Você encontra o discurso no YouTube, com legendas em português. É uma peça que prega o fim do ódio e da discriminação, que acena com um futuro de esperança. É de chorar, de tão belo. Em 1940, os nazistas já haviam iniciado a solução final que levou ao extermínio de 6 milhões de judeus nos campos de concentração. Os judeus já vinham sendo perseguidos, cassados de seus direitos. Chaplin foi pioneiro na denúncia do horror. Tomou partido contra Hitler e as perseguições raciais do nacional-socialismo. Anos mais tarde, justamente o discurso do barbeiro, travestido de ditador, foi usado contra ele durante o macarthismo. Seria "antiamericano", "comunista". Para fugir da lista negra, Chaplin exilou-se na Europa. Foi morar na Suíça, onde morreu, no Natal de 1977.

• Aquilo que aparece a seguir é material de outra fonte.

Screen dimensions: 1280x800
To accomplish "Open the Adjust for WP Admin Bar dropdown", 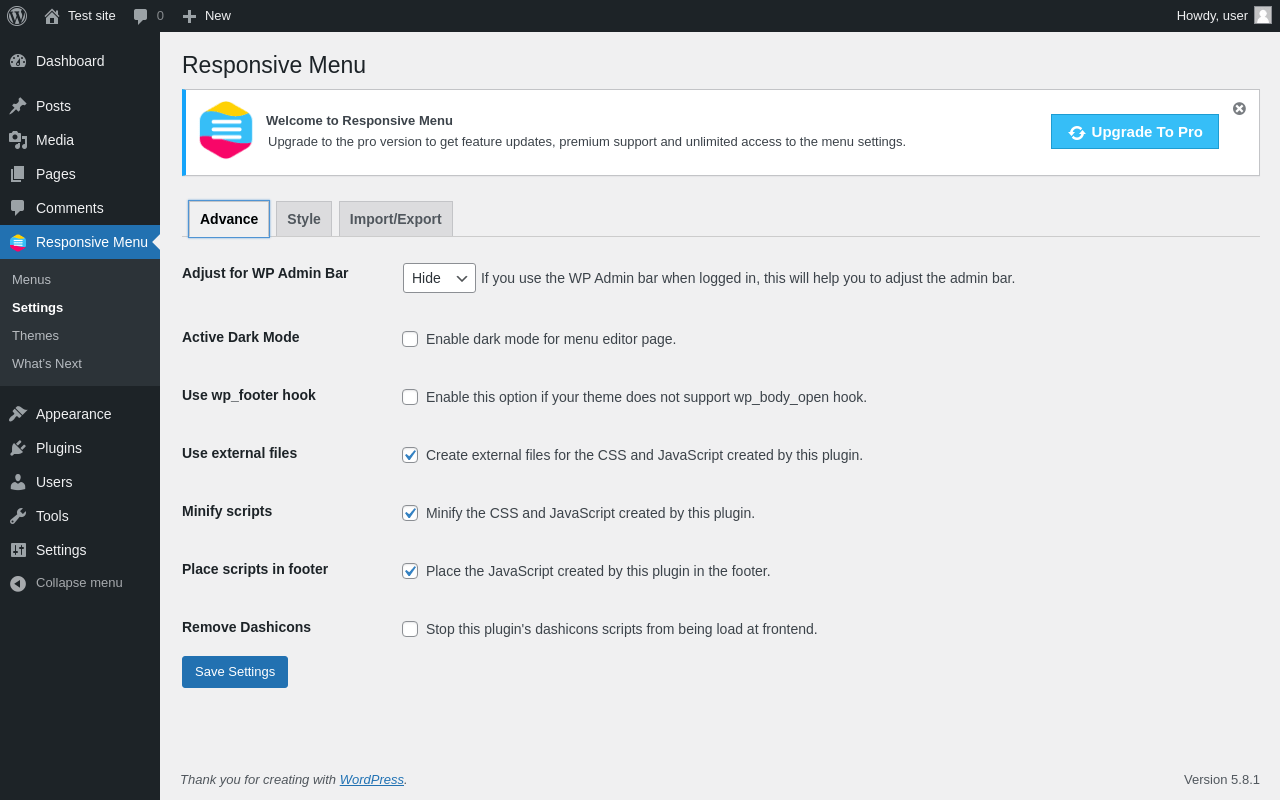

O Grande Ditador tem cenas antológicas. O encontro de Hynkel e Benzino Napaloni, que reproduzem Hitler e o italiano Benito Mussolini. A cena inesquecível em que o ditador brinca com o globo terrestre, como se fosse uma bola. E o discurso, claro, que termina em chave intimista, quase numa conversa entre o barbeiro e Hannah, que o ouve, à distância. Hannah é Paulette Goddard, com quem Chaplin foi casado.
Em mais 26 anos de cinema, Chaplin faria só mais quatro filmes - M. Verdoux, Luzes da Ribalta, Um Rei em Nova York e A Condessa de Hong-Kong. Foi um dos maiores gênios do cinema. Cada espectador é livre para escolher o "seu" Carlitos. O barbeiro não é mais o vagabundo. A estética de Chaplin estava mudando, mas o gênio permanecia. A idade cai bem nas obras que o tempo respeita. O Grande Ditador é intocável.